NORWALK, Conn. — The Norwalk Branch NAACP is working with area law enforcement “to affirm our relationship and to assess community needs as peaceful protests ensue in the wake of past and present racially motivated bias and murder,” a statement said.
The statement stems from a June 4 meeting of the Norwalk NAACP Branch Taskforce for Peace, the State’s Attorney Office and police chiefs from Darien, New Canaan, Norwalk, Westport, Weston and Wilton.
“Collectively, we outlined a common perspective and reviewed best practices in order to support the communities’ right to express outrage, fear and the need for change while maintaining a safe environment for expression. Like so many other communities across the nation, we have been deeply saddened and outraged by the senseless killing of George Floyd and other black lives at the hands of police officers, those of whom society expects to uphold the law and safety of all,” the statement said.
Signing the letter were:
- Donald Anderson, Darien Chief of Police
- Matthew Brodacki, Weston Police Captain
- Foti Koskinas, Westport Chief of Police
- Leon Krolikowski, New Canaan Chief of Police
- Thomas Kulhawik, Norwalk Chief of Police
- John Lynch, Wilton Chief of Police
- Richard Colangelo, Connecticut Chief State’s Attorney
- Paul Ferencek, Connecticut State’s Attorney for the District
- Brenda Penn-Williams, Norwalk NAACP Branch President
- Rev. Jeffrey Ingraham, Norwalk NAACP Taskforce for Peace
- Greg Burnett, Norwalk NAACP Taskforce for Peace
- Darlene Young, Norwalk NAACP Taskforce for Peace
- Mark McElveen, Norwalk NAACP Taskforce for Peace
- Eric Fischman, Norwalk NAACP Taskforce for Peace
“Other people are having protests,” Penn-Williams said Thursday. “We wanted to sit down, with the chiefs, the people who are really in charge of the police …That speaks volumes.”
Penn-Williams has not attended the recent Black Lives Matter protests out of fear of COVID-19. She recently praised the young people are risking their lives to join the nationwide wave of outrage inspired by the deaths of Ahmaud Arbery, Breoanna Taylor and, as the last straw, George Floyd in Minneapolis.
The statement said:
“Mr. Floyd’s death has led to protests worldwide as the pain and anguish of systemic racism and social injustice has reared its ugly head once again. For far too long, these heinous acts perpetrated on people of color undermine both the hard work of good officers and the positive relationships many have cultivated in our communities. During these difficult times, it is imperative that the Norwalk NAACP Branch, State’s Attorney Office and Local Police departments remain resolute in their commitment in pursuing the goals of fair and equitable treatment of all people. Fostering trust among our communities through a steadfast dedication to public service continues to be our top priority.
“We, the Norwalk NAACP Branch, State’s Attorney Office and Local Police Chiefs believe that taking no action to bring about meaningful change, and remaining silent in the face of injustice and maintaining the status quo, is not an option. Collectively, we understand that policies are not enough, they are only foundational steps. Therefore, we are committed to collaborating on an ongoing basis to develop positive police interactions and enhance our relationships with people of color.
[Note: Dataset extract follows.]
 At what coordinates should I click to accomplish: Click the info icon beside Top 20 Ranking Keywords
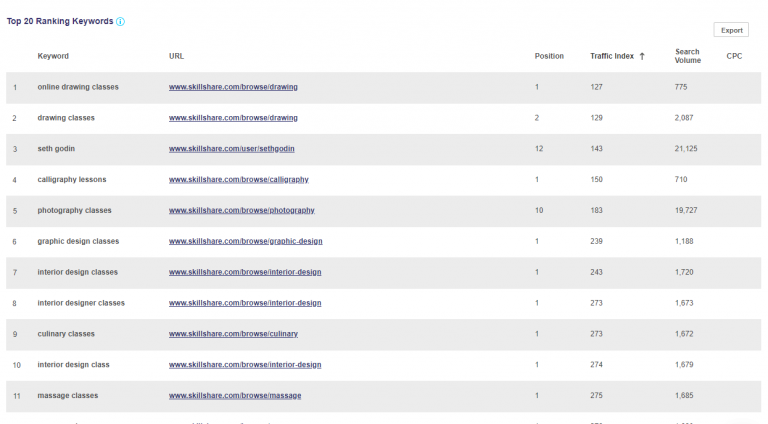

“Together, we must move from the seat of indifference and silence to stand up and speak out against systemic racism and social injustice wherever it lives because, BLACK LIVES MATTER.”
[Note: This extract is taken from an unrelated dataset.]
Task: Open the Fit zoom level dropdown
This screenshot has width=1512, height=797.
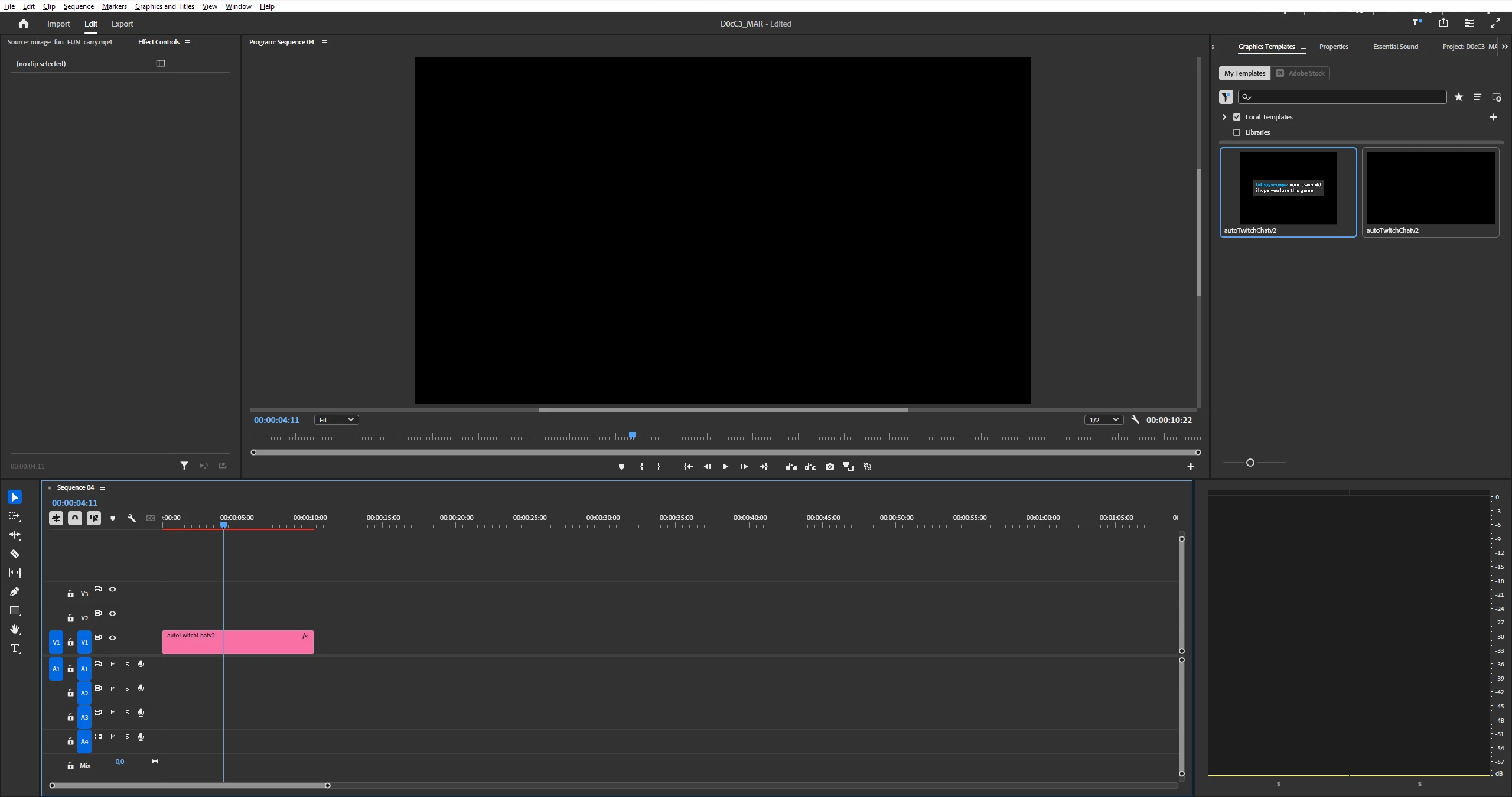Action: [336, 420]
The June 4 meeting was “one of many meetings” and “we should be meeting very soon, within the next two weeks,” Penn-Williams said.
“In the black, African American, community, we always tell our children ‘do not resist arrest, cooperate,’” she said. The police chiefs “also said the same thing. I don’t know what happened with George Floyd, it looks like he’s not resisting.”
The police chiefs want to partner to unify the community, “have some wholesome events,” she said. Everyone listed above was on the call and spoke, and “it was a great meeting.”